Copy out the data below line for line, keeping every character unchanged.

-- start of RECORDS FOR THIS EXERCISE --

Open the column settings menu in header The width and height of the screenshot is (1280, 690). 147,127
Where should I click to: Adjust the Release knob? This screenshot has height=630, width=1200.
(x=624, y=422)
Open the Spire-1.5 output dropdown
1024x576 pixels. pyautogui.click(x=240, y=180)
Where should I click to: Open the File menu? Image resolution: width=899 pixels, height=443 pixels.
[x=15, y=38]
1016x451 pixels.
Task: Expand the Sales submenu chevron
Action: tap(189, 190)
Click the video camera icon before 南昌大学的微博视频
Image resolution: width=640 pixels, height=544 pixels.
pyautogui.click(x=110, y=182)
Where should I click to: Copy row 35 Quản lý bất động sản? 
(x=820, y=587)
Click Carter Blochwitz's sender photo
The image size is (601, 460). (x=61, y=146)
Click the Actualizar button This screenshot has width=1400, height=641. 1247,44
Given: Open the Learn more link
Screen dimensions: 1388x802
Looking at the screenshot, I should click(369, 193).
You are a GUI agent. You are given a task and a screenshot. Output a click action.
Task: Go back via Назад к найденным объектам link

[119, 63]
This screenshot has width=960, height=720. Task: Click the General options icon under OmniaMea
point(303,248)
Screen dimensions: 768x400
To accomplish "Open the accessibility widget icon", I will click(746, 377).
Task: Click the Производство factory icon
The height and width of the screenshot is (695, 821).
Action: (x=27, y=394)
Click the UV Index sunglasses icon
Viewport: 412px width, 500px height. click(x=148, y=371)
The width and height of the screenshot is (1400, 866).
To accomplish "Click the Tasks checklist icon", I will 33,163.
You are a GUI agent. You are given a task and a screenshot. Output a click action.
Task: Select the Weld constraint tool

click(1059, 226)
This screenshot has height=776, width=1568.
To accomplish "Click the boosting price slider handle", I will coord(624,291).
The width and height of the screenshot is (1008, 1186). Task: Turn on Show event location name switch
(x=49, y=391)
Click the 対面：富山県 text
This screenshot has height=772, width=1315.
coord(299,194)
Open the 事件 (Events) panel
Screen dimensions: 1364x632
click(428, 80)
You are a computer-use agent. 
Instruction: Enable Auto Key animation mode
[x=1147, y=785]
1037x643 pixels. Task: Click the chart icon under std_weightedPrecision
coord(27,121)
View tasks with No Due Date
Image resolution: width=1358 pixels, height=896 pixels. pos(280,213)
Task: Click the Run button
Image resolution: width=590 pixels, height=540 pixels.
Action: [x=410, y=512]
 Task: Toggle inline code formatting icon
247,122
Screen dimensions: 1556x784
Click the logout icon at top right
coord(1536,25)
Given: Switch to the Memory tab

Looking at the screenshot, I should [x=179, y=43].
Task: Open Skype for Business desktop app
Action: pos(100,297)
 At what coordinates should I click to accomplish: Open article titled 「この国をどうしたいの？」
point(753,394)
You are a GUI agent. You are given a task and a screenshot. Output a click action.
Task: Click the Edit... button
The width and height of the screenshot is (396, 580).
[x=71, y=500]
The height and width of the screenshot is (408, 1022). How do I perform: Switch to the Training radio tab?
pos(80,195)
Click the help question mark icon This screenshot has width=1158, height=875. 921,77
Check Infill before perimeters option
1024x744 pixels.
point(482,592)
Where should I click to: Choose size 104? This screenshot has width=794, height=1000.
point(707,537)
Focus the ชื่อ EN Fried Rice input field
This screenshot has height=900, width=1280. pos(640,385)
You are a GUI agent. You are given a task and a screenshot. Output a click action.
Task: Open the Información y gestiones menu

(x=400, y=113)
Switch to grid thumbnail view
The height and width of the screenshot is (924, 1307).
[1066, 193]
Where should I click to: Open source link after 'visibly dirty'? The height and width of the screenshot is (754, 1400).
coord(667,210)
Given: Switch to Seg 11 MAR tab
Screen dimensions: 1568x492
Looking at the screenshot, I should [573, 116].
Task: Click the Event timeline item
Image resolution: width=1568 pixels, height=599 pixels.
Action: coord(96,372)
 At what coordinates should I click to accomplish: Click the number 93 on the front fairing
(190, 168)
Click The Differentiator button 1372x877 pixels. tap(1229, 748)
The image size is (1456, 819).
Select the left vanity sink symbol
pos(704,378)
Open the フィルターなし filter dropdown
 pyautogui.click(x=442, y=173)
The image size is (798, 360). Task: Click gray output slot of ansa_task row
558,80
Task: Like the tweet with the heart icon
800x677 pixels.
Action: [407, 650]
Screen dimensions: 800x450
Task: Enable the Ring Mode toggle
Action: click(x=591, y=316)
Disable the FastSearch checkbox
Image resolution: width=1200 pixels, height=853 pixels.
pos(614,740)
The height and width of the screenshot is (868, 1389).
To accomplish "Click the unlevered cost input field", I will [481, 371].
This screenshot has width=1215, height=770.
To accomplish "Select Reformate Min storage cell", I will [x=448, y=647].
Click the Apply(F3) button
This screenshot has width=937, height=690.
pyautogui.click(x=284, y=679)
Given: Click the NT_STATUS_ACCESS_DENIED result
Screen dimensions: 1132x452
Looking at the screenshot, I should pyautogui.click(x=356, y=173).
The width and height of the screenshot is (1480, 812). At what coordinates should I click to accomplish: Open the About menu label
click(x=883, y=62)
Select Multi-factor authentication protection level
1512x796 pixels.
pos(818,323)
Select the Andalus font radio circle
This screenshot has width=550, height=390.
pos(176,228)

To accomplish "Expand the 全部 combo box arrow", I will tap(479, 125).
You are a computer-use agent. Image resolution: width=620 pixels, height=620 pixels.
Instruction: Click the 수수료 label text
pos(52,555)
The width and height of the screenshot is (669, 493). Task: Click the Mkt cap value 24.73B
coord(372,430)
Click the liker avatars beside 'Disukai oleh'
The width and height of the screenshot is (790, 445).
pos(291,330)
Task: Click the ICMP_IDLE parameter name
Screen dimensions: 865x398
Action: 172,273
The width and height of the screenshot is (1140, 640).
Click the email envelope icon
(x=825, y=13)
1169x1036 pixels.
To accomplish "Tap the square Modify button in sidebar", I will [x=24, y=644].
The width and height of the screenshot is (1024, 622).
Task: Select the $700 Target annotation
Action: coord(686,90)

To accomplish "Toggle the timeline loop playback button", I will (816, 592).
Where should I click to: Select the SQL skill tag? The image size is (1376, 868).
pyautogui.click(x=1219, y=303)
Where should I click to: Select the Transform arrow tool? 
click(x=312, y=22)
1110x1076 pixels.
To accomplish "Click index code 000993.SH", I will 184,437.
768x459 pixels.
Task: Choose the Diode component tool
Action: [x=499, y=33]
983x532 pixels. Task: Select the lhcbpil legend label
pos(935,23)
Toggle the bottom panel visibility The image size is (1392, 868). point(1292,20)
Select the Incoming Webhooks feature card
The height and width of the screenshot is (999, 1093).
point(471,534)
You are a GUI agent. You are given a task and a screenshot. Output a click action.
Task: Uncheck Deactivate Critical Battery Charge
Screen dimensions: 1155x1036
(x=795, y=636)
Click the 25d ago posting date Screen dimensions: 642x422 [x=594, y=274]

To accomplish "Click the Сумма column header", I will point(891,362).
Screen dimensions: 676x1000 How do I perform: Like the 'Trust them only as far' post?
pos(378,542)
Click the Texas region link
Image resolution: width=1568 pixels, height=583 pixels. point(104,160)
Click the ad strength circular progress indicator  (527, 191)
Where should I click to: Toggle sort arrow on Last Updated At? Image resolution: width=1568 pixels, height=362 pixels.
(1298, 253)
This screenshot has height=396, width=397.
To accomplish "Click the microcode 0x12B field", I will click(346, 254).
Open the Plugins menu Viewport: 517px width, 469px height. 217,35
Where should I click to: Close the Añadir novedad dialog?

-- end of RECORDS FOR THIS EXERCISE --

## THE RESULT
Open the column settings menu in header The width and height of the screenshot is (1280, 690). 147,127
Where should I click to: Adjust the Release knob? This screenshot has height=630, width=1200.
(x=624, y=422)
Open the Spire-1.5 output dropdown
1024x576 pixels. pyautogui.click(x=240, y=180)
Where should I click to: Open the File menu? Image resolution: width=899 pixels, height=443 pixels.
[x=15, y=38]
1016x451 pixels.
Task: Expand the Sales submenu chevron
Action: tap(189, 190)
Click the video camera icon before 南昌大学的微博视频
Image resolution: width=640 pixels, height=544 pixels.
pyautogui.click(x=110, y=182)
Where should I click to: Copy row 35 Quản lý bất động sản? 
(x=820, y=587)
Click Carter Blochwitz's sender photo
The image size is (601, 460). (x=61, y=146)
Click the Actualizar button This screenshot has width=1400, height=641. 1247,44
Given: Open the Learn more link
Screen dimensions: 1388x802
Looking at the screenshot, I should click(369, 193).
You are a GUI agent. You are given a task and a screenshot. Output a click action.
Task: Go back via Назад к найденным объектам link

[119, 63]
This screenshot has width=960, height=720. Task: Click the General options icon under OmniaMea
point(303,248)
Screen dimensions: 768x400
To accomplish "Open the accessibility widget icon", I will click(746, 377).
Task: Click the Производство factory icon
The height and width of the screenshot is (695, 821).
Action: (x=27, y=394)
Click the UV Index sunglasses icon
Viewport: 412px width, 500px height. click(x=148, y=371)
The width and height of the screenshot is (1400, 866).
To accomplish "Click the Tasks checklist icon", I will 33,163.
You are a GUI agent. You are given a task and a screenshot. Output a click action.
Task: Select the Weld constraint tool

click(1059, 226)
This screenshot has height=776, width=1568.
To accomplish "Click the boosting price slider handle", I will coord(624,291).
The width and height of the screenshot is (1008, 1186). Task: Turn on Show event location name switch
(x=49, y=391)
Click the 対面：富山県 text
This screenshot has height=772, width=1315.
coord(299,194)
Open the 事件 (Events) panel
Screen dimensions: 1364x632
click(428, 80)
You are a computer-use agent. 
Instruction: Enable Auto Key animation mode
[x=1147, y=785]
1037x643 pixels. Task: Click the chart icon under std_weightedPrecision
coord(27,121)
View tasks with No Due Date
Image resolution: width=1358 pixels, height=896 pixels. pos(280,213)
Task: Click the Run button
Image resolution: width=590 pixels, height=540 pixels.
Action: [x=410, y=512]
 Task: Toggle inline code formatting icon
247,122
Screen dimensions: 1556x784
Click the logout icon at top right
coord(1536,25)
Given: Switch to the Memory tab

Looking at the screenshot, I should [x=179, y=43].
Task: Open Skype for Business desktop app
Action: pos(100,297)
 At what coordinates should I click to accomplish: Open article titled 「この国をどうしたいの？」
point(753,394)
You are a GUI agent. You are given a task and a screenshot. Output a click action.
Task: Click the Edit... button
The width and height of the screenshot is (396, 580).
[x=71, y=500]
The height and width of the screenshot is (408, 1022). How do I perform: Switch to the Training radio tab?
pos(80,195)
Click the help question mark icon This screenshot has width=1158, height=875. 921,77
Check Infill before perimeters option
1024x744 pixels.
point(482,592)
Where should I click to: Choose size 104? This screenshot has width=794, height=1000.
point(707,537)
Focus the ชื่อ EN Fried Rice input field
This screenshot has height=900, width=1280. pos(640,385)
You are a GUI agent. You are given a task and a screenshot. Output a click action.
Task: Open the Información y gestiones menu

(x=400, y=113)
Switch to grid thumbnail view
The height and width of the screenshot is (924, 1307).
[1066, 193]
Where should I click to: Open source link after 'visibly dirty'? The height and width of the screenshot is (754, 1400).
coord(667,210)
Given: Switch to Seg 11 MAR tab
Screen dimensions: 1568x492
Looking at the screenshot, I should [573, 116].
Task: Click the Event timeline item
Image resolution: width=1568 pixels, height=599 pixels.
Action: coord(96,372)
 At what coordinates should I click to accomplish: Click the number 93 on the front fairing
(190, 168)
Click The Differentiator button 1372x877 pixels. tap(1229, 748)
The image size is (1456, 819).
Select the left vanity sink symbol
pos(704,378)
Open the フィルターなし filter dropdown
 pyautogui.click(x=442, y=173)
The image size is (798, 360). Task: Click gray output slot of ansa_task row
558,80
Task: Like the tweet with the heart icon
800x677 pixels.
Action: [407, 650]
Screen dimensions: 800x450
Task: Enable the Ring Mode toggle
Action: click(x=591, y=316)
Disable the FastSearch checkbox
Image resolution: width=1200 pixels, height=853 pixels.
pos(614,740)
The height and width of the screenshot is (868, 1389).
To accomplish "Click the unlevered cost input field", I will [481, 371].
This screenshot has width=1215, height=770.
To accomplish "Select Reformate Min storage cell", I will [x=448, y=647].
Click the Apply(F3) button
This screenshot has width=937, height=690.
pyautogui.click(x=284, y=679)
Given: Click the NT_STATUS_ACCESS_DENIED result
Screen dimensions: 1132x452
Looking at the screenshot, I should pyautogui.click(x=356, y=173).
The width and height of the screenshot is (1480, 812). At what coordinates should I click to accomplish: Open the About menu label
click(x=883, y=62)
Select Multi-factor authentication protection level
1512x796 pixels.
pos(818,323)
Select the Andalus font radio circle
This screenshot has width=550, height=390.
pos(176,228)

To accomplish "Expand the 全部 combo box arrow", I will tap(479, 125).
You are a computer-use agent. Image resolution: width=620 pixels, height=620 pixels.
Instruction: Click the 수수료 label text
pos(52,555)
The width and height of the screenshot is (669, 493). Task: Click the Mkt cap value 24.73B
coord(372,430)
Click the liker avatars beside 'Disukai oleh'
The width and height of the screenshot is (790, 445).
pos(291,330)
Task: Click the ICMP_IDLE parameter name
Screen dimensions: 865x398
Action: 172,273
The width and height of the screenshot is (1140, 640).
Click the email envelope icon
(x=825, y=13)
1169x1036 pixels.
To accomplish "Tap the square Modify button in sidebar", I will [x=24, y=644].
The width and height of the screenshot is (1024, 622).
Task: Select the $700 Target annotation
Action: coord(686,90)

To accomplish "Toggle the timeline loop playback button", I will (816, 592).
Where should I click to: Select the SQL skill tag? The image size is (1376, 868).
pyautogui.click(x=1219, y=303)
Where should I click to: Select the Transform arrow tool? 
click(x=312, y=22)
1110x1076 pixels.
To accomplish "Click index code 000993.SH", I will 184,437.
768x459 pixels.
Task: Choose the Diode component tool
Action: [x=499, y=33]
983x532 pixels. Task: Select the lhcbpil legend label
pos(935,23)
Toggle the bottom panel visibility The image size is (1392, 868). point(1292,20)
Select the Incoming Webhooks feature card
The height and width of the screenshot is (999, 1093).
point(471,534)
You are a GUI agent. You are given a task and a screenshot. Output a click action.
Task: Uncheck Deactivate Critical Battery Charge
Screen dimensions: 1155x1036
(x=795, y=636)
Click the 25d ago posting date Screen dimensions: 642x422 [x=594, y=274]

To accomplish "Click the Сумма column header", I will point(891,362).
Screen dimensions: 676x1000 How do I perform: Like the 'Trust them only as far' post?
pos(378,542)
Click the Texas region link
Image resolution: width=1568 pixels, height=583 pixels. point(104,160)
Click the ad strength circular progress indicator  (527, 191)
Where should I click to: Toggle sort arrow on Last Updated At? Image resolution: width=1568 pixels, height=362 pixels.
(1298, 253)
This screenshot has height=396, width=397.
To accomplish "Click the microcode 0x12B field", I will click(346, 254).
Open the Plugins menu Viewport: 517px width, 469px height. 217,35
Where should I click to: Close the Añadir novedad dialog?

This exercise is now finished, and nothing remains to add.